Guest blogger Kanika Anand shares her impressions of FIAC and its representation of Indian artists
Paris: Foire Internationale d’Art Contemporain, popularly know by the acronym FIAC, is France’s primary fair of contemporary art, hosted at the Grand Palais in Paris in October every year.
Enthused by my first visit to the fair and the general buzz of art events around it in Paris, I made my way one rainy evening to discover for myself the depth of the hullabaloo. The fair offered the usual suspects of the contemporary art world, both in terms of galleries as well as artists, such as White Cube, David Zwirner, Lisson, Victoria Miro, Galerie Perrotin along with their blue chip artists Damien Hirst, Tracey Emin, Cindy Sherman, Anish Kapoor & Yayoi Kusama. Takashi Murakami bedazzled and Paul McCarthy mocked… and shocked! Incidentally, this edition of FIAC marked Gagosian Gallery’s debut at the fair. These art market biggies dominated, if not wholly comprised the selection at FIAC.
Indian representation was limited to artists who already have a market in Paris and could be better defined as international artists of Indian origin. Widely exhibited in Europe, Mithu Sen’s solo show ‘Devoid’ opens today at Galerie Nathalie Obadia in Paris. This will be the artist’s first solo in France, although her work has been exhibited at FIAC before. Hanging in the gallery’s booth at FIAC was Mithu’s You taste like Pao Bhaji alongside a sculptural work by the gallery’s long time represented artist, Rina Banerjee. Banerjee already has a marked presence in Paris; noteworthy of mention was her solo exhibition, Chimeras of India and the West at the prestigious Guimet Musee in 2011.
A series of 10 ‘Untitled’ drawings by N.S.Harsha hung on the outside wall of Greene Naftali Gallery (New York). Zarina Hashmi’s beautiful gold flaked ‘Tasbih’ hung in the corner of Jeanne-Bucher/Jaeger Bucher’s (Paris) booth, in the deserving company of Joan Miro and Susumu Shingu. Tasbih is from Zarina’s most recent body of work shown at the gallery in a solo exhibition titled Noor last year.
A painted store shutter titled Mumtaz by Atul Dodiya and a painting by Jitish Kallat adorned two main walls of the large booth of Galerie Daniel Templon (Paris). The last day of FIAC coincided with the conclusion of Atul Dodiya’s first solo exhibition in Paris – Scribes from Timbuktu at their gallery space. The gallery has in the past supported Indian and other Asian artists, showcasing works by Sudarshan Shetty, Anju Dodiya, Hiroshi Sugimoto & Yue Minjun.

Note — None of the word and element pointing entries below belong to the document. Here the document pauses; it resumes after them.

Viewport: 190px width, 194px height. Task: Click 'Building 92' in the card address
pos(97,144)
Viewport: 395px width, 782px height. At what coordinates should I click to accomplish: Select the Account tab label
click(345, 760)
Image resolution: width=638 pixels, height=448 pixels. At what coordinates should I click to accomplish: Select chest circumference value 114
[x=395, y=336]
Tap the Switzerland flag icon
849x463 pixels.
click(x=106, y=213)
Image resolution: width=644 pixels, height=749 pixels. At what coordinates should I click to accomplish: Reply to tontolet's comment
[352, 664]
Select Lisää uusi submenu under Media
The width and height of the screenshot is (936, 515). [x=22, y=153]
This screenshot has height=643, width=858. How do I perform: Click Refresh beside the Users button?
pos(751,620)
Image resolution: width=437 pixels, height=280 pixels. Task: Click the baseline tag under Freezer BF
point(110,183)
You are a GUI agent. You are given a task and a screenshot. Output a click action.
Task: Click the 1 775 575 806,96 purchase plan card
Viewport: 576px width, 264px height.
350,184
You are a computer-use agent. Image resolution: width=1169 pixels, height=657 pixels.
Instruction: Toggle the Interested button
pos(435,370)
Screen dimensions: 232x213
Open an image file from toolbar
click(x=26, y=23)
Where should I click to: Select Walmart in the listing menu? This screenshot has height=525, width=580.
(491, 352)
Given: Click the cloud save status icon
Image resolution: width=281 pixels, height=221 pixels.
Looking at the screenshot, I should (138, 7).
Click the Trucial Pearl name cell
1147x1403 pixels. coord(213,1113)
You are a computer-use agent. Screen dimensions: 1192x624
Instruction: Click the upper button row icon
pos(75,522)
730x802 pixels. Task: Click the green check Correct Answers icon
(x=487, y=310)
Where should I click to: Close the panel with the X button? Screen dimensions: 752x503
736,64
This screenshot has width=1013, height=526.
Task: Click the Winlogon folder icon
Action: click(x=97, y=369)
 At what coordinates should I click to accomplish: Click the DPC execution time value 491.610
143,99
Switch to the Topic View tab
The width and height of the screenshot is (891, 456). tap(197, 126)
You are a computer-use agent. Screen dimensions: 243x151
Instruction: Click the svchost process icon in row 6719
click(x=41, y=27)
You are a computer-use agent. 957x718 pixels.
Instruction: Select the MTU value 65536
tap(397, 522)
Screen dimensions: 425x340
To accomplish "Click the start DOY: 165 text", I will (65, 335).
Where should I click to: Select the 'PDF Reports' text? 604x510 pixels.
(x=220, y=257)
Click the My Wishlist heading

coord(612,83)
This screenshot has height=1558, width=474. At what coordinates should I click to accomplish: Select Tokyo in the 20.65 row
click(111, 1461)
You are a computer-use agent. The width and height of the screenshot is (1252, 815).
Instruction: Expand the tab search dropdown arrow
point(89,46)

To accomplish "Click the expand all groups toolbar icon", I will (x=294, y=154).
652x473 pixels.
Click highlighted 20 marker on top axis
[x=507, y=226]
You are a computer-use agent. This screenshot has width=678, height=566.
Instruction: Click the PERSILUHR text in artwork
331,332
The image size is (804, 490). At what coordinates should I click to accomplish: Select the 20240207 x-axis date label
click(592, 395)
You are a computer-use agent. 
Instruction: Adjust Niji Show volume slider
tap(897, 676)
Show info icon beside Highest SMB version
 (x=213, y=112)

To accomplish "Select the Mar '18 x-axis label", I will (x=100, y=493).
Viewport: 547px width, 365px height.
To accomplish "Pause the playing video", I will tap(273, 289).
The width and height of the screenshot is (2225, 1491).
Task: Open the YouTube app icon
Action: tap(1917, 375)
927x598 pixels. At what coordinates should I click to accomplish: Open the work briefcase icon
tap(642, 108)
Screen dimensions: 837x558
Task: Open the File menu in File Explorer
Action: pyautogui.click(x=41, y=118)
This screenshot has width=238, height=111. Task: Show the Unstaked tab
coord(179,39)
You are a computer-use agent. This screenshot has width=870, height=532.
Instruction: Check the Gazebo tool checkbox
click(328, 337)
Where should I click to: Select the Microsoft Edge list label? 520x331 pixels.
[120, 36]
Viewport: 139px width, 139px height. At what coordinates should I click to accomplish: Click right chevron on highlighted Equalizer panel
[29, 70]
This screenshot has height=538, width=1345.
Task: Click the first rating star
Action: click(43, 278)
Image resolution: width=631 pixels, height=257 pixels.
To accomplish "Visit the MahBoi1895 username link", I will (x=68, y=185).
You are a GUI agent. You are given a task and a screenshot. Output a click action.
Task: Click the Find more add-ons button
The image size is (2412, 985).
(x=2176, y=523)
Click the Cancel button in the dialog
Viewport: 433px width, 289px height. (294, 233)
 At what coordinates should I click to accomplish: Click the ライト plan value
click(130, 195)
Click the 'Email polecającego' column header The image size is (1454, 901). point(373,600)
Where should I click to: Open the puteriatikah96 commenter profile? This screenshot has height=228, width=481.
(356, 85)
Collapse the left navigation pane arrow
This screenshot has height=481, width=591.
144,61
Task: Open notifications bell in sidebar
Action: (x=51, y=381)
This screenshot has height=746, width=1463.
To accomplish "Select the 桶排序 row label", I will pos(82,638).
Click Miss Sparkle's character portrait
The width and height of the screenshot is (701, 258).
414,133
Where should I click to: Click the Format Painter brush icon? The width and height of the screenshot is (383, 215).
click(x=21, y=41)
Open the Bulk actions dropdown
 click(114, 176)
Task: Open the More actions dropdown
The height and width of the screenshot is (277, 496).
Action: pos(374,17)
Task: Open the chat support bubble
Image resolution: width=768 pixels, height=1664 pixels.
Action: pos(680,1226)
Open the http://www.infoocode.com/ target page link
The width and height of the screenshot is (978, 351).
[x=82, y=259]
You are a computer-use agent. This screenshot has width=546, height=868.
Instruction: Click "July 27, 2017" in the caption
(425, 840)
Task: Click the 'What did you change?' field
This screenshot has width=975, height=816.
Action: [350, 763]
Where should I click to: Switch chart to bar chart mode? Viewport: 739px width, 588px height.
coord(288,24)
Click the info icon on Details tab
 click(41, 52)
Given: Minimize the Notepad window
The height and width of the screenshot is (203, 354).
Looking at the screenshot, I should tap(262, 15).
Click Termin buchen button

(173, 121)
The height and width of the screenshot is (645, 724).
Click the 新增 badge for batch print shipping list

Two round shiny Anish Kapoor steel works in gold and purple, one each at the booths of Lisson (London/ Milan/ New York) and Gladstone Gallery (New York/ Brussels) shimmered akin to the gloss of the fair itself. But for me, the fair lacked spunk – no experimental works, no new names, no interesting project booths and notably no Indian galleries! It was all that I ‘expected’, but then again I’m no collector.
FIAC, Paris runs several parallel events and programs around the fair. More information is available at http://www.fiac.com/.
Kanika Anand is an art professional and budding curator specializing in Indian contemporary art. She holds a degree in Art History from the National Museum Institute, New Delhi, and has worked in the field for five years with Gagosian Gallery, Gallery Espace and Talwar Gallery in New York and New Delhi. She is currently pursuing the Curatorial Training Program at the Ecole du Magasin in Grenoble, France, in line with her interest to responsibly curate projects towards making art more accessible as well as inter-disciplinary.